+++ Data listing

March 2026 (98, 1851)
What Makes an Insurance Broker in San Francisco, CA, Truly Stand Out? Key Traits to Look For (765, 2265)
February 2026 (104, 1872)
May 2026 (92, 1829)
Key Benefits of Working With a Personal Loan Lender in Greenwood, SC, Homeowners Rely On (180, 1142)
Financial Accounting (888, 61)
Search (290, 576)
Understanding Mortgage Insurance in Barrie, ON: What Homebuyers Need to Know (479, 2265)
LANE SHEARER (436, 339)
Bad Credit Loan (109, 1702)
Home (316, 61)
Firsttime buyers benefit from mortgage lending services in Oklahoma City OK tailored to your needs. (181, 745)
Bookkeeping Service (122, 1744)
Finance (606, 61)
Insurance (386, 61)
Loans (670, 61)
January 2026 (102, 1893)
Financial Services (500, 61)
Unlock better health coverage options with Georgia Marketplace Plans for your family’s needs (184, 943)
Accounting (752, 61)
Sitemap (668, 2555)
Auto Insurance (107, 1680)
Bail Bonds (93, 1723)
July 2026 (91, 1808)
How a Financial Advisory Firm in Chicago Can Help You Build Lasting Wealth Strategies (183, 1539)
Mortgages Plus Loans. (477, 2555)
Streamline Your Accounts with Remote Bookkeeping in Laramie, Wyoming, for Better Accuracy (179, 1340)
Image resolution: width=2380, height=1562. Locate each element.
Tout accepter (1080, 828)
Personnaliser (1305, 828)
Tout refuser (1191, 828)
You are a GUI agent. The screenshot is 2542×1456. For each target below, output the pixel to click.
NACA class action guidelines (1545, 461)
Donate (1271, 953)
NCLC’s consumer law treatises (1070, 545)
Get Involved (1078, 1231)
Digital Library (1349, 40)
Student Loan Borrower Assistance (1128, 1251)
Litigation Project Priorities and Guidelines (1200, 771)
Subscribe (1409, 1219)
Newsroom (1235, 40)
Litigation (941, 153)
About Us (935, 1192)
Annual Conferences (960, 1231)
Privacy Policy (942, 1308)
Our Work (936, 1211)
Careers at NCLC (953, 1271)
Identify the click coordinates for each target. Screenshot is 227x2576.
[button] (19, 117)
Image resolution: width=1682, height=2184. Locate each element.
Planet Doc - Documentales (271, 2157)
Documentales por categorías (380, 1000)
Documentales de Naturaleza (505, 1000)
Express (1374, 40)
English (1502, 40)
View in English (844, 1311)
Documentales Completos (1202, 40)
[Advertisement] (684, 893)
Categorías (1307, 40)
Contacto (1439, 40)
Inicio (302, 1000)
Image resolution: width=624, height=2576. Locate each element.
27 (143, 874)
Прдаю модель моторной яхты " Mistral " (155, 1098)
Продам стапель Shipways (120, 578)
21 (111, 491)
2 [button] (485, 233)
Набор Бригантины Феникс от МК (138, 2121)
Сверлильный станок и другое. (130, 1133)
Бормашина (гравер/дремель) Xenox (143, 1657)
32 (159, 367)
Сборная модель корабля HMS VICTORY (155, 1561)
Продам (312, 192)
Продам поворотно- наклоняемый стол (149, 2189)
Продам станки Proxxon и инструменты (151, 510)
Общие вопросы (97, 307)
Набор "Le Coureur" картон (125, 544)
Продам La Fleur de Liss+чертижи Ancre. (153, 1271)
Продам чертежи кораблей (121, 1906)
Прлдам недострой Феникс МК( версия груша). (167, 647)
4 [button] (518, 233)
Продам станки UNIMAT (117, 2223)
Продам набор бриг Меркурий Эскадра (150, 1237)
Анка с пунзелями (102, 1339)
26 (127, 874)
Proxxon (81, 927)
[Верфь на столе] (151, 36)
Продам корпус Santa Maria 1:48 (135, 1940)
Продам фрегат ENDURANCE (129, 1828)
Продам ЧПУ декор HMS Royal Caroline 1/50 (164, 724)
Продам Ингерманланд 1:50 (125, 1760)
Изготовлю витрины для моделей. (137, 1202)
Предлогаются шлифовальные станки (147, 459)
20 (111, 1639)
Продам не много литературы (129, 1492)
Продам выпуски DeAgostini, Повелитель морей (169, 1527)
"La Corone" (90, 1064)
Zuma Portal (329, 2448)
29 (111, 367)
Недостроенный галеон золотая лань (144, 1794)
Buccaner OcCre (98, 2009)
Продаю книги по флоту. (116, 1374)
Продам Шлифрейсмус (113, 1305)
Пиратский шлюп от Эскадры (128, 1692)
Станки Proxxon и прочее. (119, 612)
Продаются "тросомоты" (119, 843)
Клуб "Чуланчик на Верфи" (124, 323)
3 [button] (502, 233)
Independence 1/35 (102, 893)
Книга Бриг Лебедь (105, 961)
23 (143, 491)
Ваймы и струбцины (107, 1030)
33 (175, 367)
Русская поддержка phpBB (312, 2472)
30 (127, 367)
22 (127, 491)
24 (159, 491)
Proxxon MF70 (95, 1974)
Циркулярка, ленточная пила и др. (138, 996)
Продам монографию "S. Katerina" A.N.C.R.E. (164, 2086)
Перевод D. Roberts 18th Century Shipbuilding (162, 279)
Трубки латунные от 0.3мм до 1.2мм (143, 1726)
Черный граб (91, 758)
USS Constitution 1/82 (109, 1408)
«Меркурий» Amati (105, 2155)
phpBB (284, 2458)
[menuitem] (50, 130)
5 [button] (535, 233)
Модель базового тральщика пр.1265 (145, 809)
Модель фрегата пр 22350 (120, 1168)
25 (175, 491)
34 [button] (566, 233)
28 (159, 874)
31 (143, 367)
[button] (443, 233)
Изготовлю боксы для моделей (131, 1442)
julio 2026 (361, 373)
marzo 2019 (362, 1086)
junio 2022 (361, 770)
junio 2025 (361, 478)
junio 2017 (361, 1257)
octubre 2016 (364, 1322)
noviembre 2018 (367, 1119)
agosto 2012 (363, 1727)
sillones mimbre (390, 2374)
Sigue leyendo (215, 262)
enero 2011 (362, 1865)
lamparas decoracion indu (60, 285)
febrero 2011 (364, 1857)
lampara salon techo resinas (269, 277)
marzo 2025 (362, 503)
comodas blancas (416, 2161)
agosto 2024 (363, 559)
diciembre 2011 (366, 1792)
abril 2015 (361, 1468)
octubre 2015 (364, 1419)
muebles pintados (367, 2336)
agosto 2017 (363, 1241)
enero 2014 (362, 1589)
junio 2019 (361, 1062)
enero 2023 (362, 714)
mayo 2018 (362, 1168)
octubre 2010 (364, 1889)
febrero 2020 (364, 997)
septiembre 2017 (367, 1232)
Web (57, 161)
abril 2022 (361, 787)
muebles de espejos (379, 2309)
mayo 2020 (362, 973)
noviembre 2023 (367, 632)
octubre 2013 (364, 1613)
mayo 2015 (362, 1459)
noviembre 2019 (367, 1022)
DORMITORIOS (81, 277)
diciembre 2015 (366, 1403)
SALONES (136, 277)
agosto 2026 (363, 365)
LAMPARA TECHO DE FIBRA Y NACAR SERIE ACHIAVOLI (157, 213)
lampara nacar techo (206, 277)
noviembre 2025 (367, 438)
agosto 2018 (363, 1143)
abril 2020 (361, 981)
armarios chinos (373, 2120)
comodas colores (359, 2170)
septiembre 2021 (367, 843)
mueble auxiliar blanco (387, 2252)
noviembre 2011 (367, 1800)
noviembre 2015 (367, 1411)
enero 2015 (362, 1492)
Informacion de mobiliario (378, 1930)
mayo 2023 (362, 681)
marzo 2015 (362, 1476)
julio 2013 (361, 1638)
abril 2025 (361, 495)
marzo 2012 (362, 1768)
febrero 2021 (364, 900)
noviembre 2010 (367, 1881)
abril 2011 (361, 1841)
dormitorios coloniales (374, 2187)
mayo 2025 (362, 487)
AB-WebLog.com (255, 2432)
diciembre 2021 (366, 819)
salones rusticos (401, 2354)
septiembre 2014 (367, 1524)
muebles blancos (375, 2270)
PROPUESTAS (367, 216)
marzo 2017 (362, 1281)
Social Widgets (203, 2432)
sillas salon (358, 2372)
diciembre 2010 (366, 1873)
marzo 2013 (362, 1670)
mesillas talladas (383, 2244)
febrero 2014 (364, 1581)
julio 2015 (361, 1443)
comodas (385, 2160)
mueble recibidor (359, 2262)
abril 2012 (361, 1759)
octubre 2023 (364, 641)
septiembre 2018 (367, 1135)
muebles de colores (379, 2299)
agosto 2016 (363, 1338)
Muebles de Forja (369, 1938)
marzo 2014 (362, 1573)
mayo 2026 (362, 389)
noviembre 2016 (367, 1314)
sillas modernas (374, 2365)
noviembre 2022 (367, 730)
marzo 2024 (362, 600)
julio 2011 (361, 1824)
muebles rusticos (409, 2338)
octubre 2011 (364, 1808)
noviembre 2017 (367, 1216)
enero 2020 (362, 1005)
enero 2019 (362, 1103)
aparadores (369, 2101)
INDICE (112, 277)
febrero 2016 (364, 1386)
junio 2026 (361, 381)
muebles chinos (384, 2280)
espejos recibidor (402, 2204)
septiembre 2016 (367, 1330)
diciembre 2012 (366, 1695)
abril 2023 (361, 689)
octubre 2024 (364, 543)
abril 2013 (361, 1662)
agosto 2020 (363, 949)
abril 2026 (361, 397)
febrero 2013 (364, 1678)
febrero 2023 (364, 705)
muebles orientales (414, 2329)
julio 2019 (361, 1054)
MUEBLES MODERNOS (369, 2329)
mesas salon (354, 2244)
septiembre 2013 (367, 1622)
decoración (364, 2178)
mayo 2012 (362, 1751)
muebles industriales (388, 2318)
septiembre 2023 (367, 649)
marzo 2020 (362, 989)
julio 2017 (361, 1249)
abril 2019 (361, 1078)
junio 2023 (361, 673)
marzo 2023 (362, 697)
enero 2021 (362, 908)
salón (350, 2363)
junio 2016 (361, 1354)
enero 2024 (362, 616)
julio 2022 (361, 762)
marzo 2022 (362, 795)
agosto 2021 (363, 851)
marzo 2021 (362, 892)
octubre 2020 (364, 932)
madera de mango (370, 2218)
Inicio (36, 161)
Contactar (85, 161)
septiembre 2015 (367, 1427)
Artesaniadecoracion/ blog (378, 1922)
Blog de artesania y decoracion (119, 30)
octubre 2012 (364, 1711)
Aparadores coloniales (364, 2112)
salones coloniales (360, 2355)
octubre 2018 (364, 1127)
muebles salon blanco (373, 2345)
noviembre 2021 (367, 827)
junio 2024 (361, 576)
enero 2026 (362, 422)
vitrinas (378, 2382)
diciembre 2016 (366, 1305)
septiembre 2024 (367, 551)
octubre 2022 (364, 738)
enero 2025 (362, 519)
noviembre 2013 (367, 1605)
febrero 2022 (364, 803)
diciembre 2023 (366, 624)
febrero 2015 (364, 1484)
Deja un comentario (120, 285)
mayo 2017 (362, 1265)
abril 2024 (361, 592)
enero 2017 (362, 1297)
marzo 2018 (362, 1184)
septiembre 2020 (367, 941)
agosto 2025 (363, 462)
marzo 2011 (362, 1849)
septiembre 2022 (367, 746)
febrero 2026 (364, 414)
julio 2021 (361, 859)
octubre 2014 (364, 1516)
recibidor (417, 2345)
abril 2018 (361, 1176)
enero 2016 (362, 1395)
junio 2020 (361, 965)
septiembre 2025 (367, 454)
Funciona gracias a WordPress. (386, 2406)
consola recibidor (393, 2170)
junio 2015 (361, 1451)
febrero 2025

++++++

- Work task -
In the entries, how many lines include the string "recibidor"? Only the number should be given.

- Task solution -
4